Provided text section start

Trump on ‘60 Minutes’: Says He Doesn’t Know Binance’s Founder — Weeks after Pardoning Him
US President Donald Trump speaks to reporters aboard Air Force One en route to the White House (Getty Images)

With input from Forbes, the Independent, and BBC.

President Donald Trump insisted he doesn’t know who Changpeng “CZ” Zhao is — even though he pardoned the Binance founder last month — during a wide-ranging “60 Minutes” interview that also touched on the shutdown, health care and China. Pressed by anchor Norah O’Donnell on why he granted clemency to the crypto billionaire who pleaded guilty in 2023 to anti–money laundering violations, Trump shrugged:

“I don’t know who he is… I heard it was a Biden witch hunt.”

O’Donnell pushed back with an obvious optics problem: Binance helped facilitate a roughly $2 billion purchase of the Trump family–backed World Liberty Financial’s stablecoin, a deal that turbocharged the venture’s value. Trump waved off any “pay-for-play” suggestion, saying he’s “too busy” to track the details and noting his sons are the ones “into” crypto, not him:

“They’re running a business, they’re not in government.”

Zhao’s path to that pardon isn’t exactly obscure. The Binance co-founder admitted his platform failed to stop illicit flows, stepped down as CEO, paid billions in penalties and served four months in prison. Critics, including Democrats on Capitol Hill, called the pardon a gift to an industry donor class; even some Trump-aligned tech voices questioned the move. The White House has argued the case was over-prosecuted and that the president used his constitutional authority to correct it.

The crypto throughline matters because World Liberty’s dollar-pegged token saw its footprint explode after Binance’s involvement, with an Abu Dhabi–backed fund reportedly using it to route a multibillion-dollar investment linked to Zhao’s business interests. Trump said he had no knowledge of those specifics and pivoted to a general defense of the sector: the US should lead in digital assets, he argued, or risk ceding ground to China.

Away from crypto, Trump blamed Democrats for the grinding government shutdown and offered no new roadmap to reopen, predicting opponents will eventually “give in.” On health care, he labeled the Affordable Care Act “terrible” and promised better, cheaper coverage without presenting a concrete plan, while reviving familiar claims about benefits for undocumented migrants — despite federal rules barring them from ACA plans and Medicaid.

The exchange left two things crystal clear. First, Trump wants the political upside of championing America’s crypto rise while distancing himself from the messy edges of who profits and how. Second, the pardon of one of the industry’s most powerful figures will shadow that message — especially when the president says he doesn’t know the man he just set free.

Provided text section end

* **Task 1**
According to the article on Trump's "60 Minutes" interview, how long did Zhao serve in prison?
* **Task 2**
Copy the stretch of the article from "Zhao’s path to" through "to correct it.", word for word.

Source data section start

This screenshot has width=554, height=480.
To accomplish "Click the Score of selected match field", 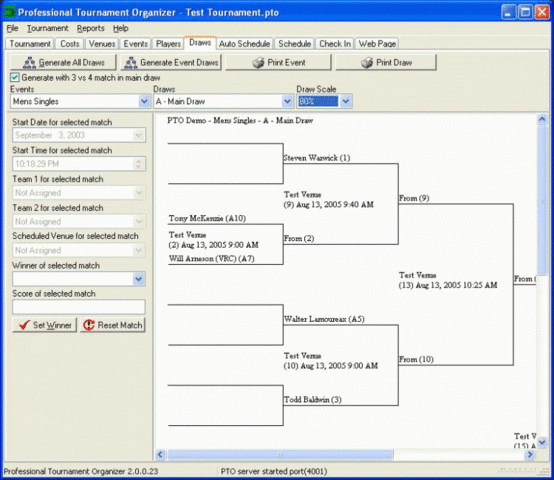I will pos(79,307).
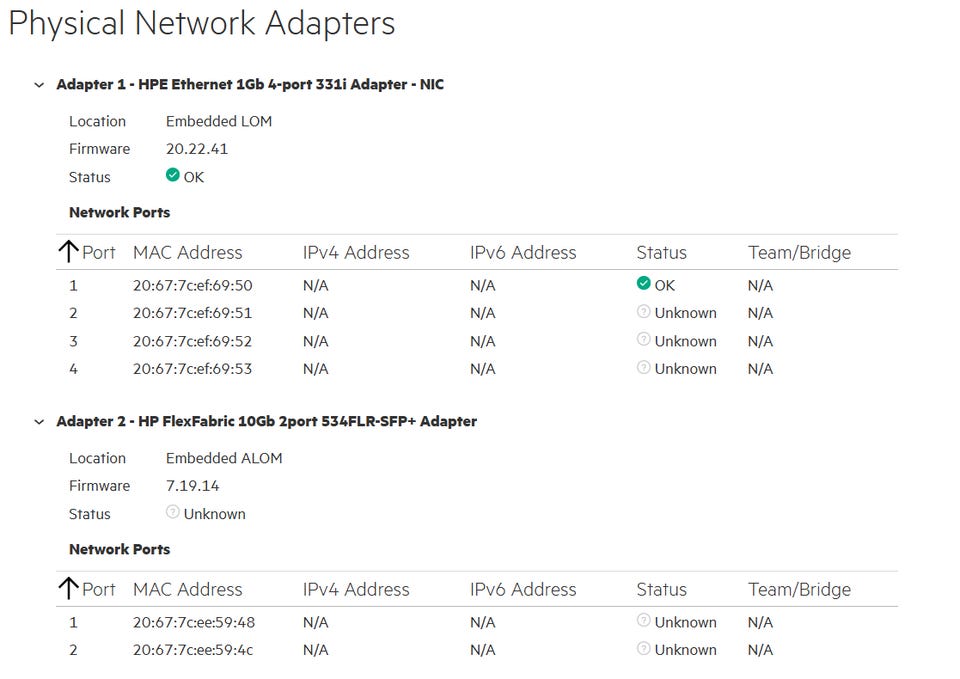Sort Adapter 2 ports by IPv4 Address
Screen dimensions: 960x679
(356, 589)
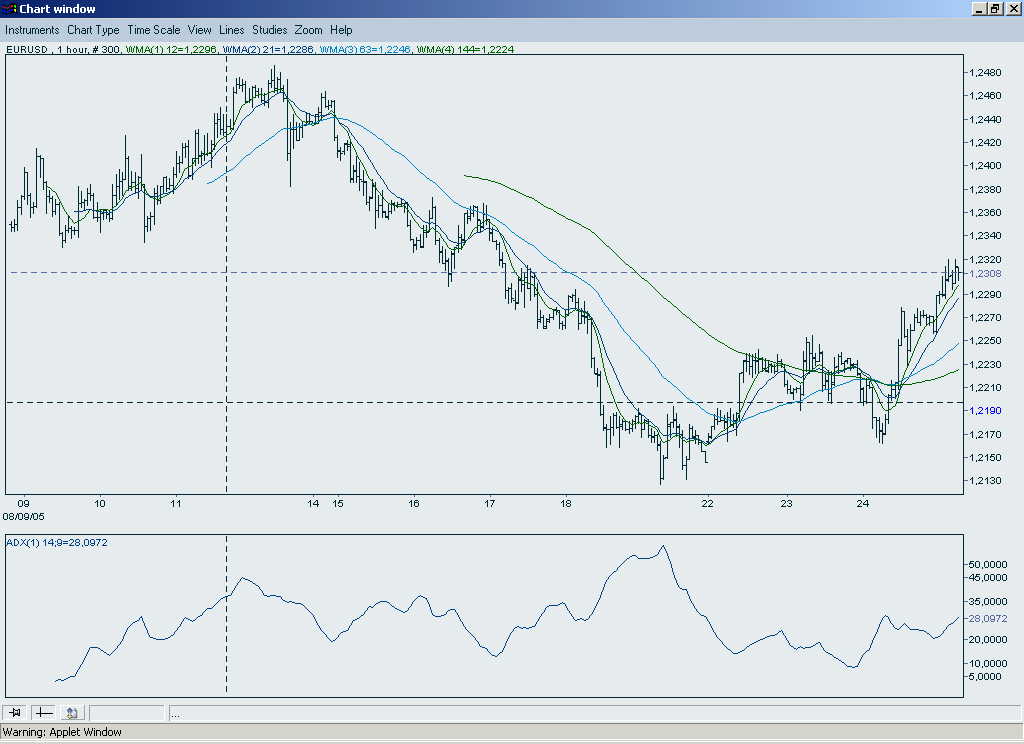The image size is (1024, 744).
Task: Click the refresh data icon at bottom
Action: point(72,713)
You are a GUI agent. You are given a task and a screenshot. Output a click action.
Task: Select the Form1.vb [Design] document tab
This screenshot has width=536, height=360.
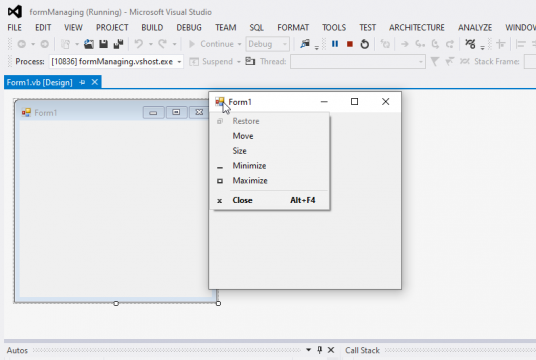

Source data section end

* **Answer box 1**
Four months.

* **Answer box 2**
Zhao’s path to that pardon isn’t exactly obscure. The Binance co-founder admitted his platform failed to stop illicit flows, stepped down as CEO, paid billions in penalties and served four months in prison. Critics, including Democrats on Capitol Hill, called the pardon a gift to an industry donor class; even some Trump-aligned tech voices questioned the move. The White House has argued the case was over-prosecuted and that the president used his constitutional authority to correct it.